▶ Tarefas pedidas
a) Reescreva, no relato sobre a fala de Letícia Wierzchowski, tudo desde "Essa é a beleza" até "e mulheres fortes.", colocando "Erico" no lugar de "Erico Verissimo".
b) No relato sobre a fala de Letícia Wierzchowski, transforme numa lista curta o parágrafo que começa com "Sobre roteiros para cinema", sem perder os fatos principais.
c) Escreva a continuação do relato sobre a fala de Letícia Wierzchowski, começando logo depois da última frase.

Pular para o conteúdo

Letícia Wierzchowski na Casa da Memória

Letícia Wierzchowski na Casa da Memória
Hohlfeldt, Leticia e May | Fotos: Cristiane von Appen

Ouvir escritores pode ser como entrar na caixa de ferramentas para compreender a alma das engrenagens que sustentam grandes histórias.

Não se faz uma obra-prima sem truques de mágica estética.

A semana começou bem. Na segunda-feira à noite, na Casa da Memória, tendo Nilson May e Antônio Hohlfeldt como debatedores, a escritora Letícia Wierzchowski, consagrada com a Casa das Sete Mulheres, falou sobre as dores e delícias de roteirizar a obra de Erico Verissimo para o cinema. Ela fez o roteiro de O Continente para o filme de Jayme Monjardim e agora fará o de O retrato.

Em uma fala límpida, agradável e cheia de boas histórias, Letícia assentou a sua arte de “contadora de histórias”, nada mais interessante e necessário em literatura, no conceito de “supressão do estado de descrença”. O bom contador de história convence o seu leitor a tomar a ficção como verdade sem romper esse pacto. Letícia lembrou que o leitor está vendo algo triste na televisão, mas as suas lágrimas são pelo personagem que morreu no romance que está lendo. O seu filho adolescente contou-lhe chocado: “O capitão Rodrigo morreu”.

Essa é a beleza da arte de envolver o leitor.

Sobre roteiros para cinema, Letícia observou que é preciso transformar tudo em ação e imagem. Mas cada cena tem custos e operações complexas. Não se pode, como na literatura, explorar pensamentos como pensamentos. Ela elogiou a capacidade de Erico Verissimo de criar cenas em O Tempo e o Vento. O grande épico do Rio Grande do Sul é uma profusão de cenários, de situações cinematográficas e de episódios, com guerreiros e mulheres fortes.

Provocada a falar sobre gênero na literatura, Letícia contou que foi muita atacada, na época de A Casa da Sete Mulheres, por ser mulher e estar fazendo muito sucesso. Ah, o quanto o sucesso causa inveja! A escritora lembrou de alguns insultos que sofreu de figuras conhecidas do meio literários, cujos nomes não disse por generosidade. Um, no Rio de Janeiro, que lhe mandou encher o seu copo de gelo enquanto conversava sobre literatura no Rio Grande do Sul com um colega. Outro que achou certamente mordaz dizer que ela “era uma perua que escreve como empregada doméstica”.

▶ Dados registrados
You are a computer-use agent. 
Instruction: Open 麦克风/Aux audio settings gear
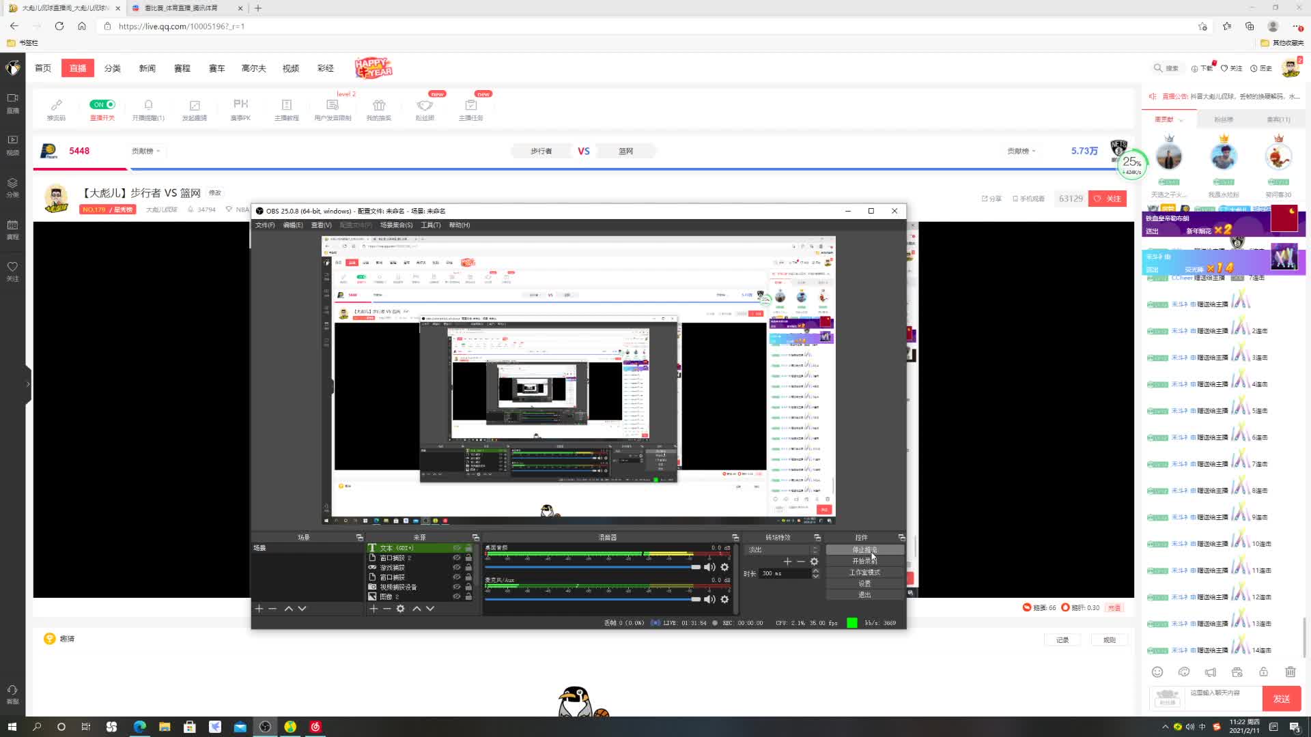click(x=724, y=599)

▶ Tarefas resolvidas
a)
Essa é a beleza da arte de envolver o leitor.

Sobre roteiros para cinema, Letícia observou que é preciso transformar tudo em ação e imagem. Mas cada cena tem custos e operações complexas. Não se pode, como na literatura, explorar pensamentos como pensamentos. Ela elogiou a capacidade de Erico de criar cenas em O Tempo e o Vento. O grande épico do Rio Grande do Sul é uma profusão de cenários, de situações cinematográficas e de episódios, com guerreiros e mulheres fortes.

b)
- Num roteiro de cinema, tudo precisa virar ação e imagem.
- Cada cena tem custos e operações complexas.
- Diferente da literatura, não dá para explorar pensamentos como pensamentos.
- Letícia elogiou a capacidade de Erico Verissimo de criar cenas em O Tempo e o Vento.
- O épico do Rio Grande do Sul é cheio de cenários, situações cinematográficas e episódios, com guerreiros e mulheres fortes.

c)
Velho machismo gaudério.

Fiquei ouvindo enlevado. Sou fã da Letícia. Gostei da sua determinação em falar das coisas tristes trazendo à tona frases canalhas. Adoro o seu estilo de contar histórias. Ela fez questão de ressaltar a importância de Erico Verissimo na vida de escritora. Também elogiou muito o trabalho de Tabajara Ruas, como quem roteirizou O Continente. Ela acaba de roteirizar A Hora da Estrela, de Clarice Lispector, para uma história em quadrinhos. Para ela, O Tempo e o Vento é a obra seminal da literatura do Rio Grande do Sul, aquele que “ensinou os gaúchos a amar, a sonhar” e a lembrar.

A atividade da Casa Memória Unimed Federação RS inscreve-se no conjunto de homenagens aos 120 anos do nascimento de Erico Verissimo.

O mais famoso romancista gaúcho, com repercussão internacional, nasceu em 17 de dezembro de 1905 e morreu em 28 de novembro de 1975.

Foto: Cristiane von Appen

As opiniões emitidas por colunistas não expressam necessariamente a posição editorial da Matinal.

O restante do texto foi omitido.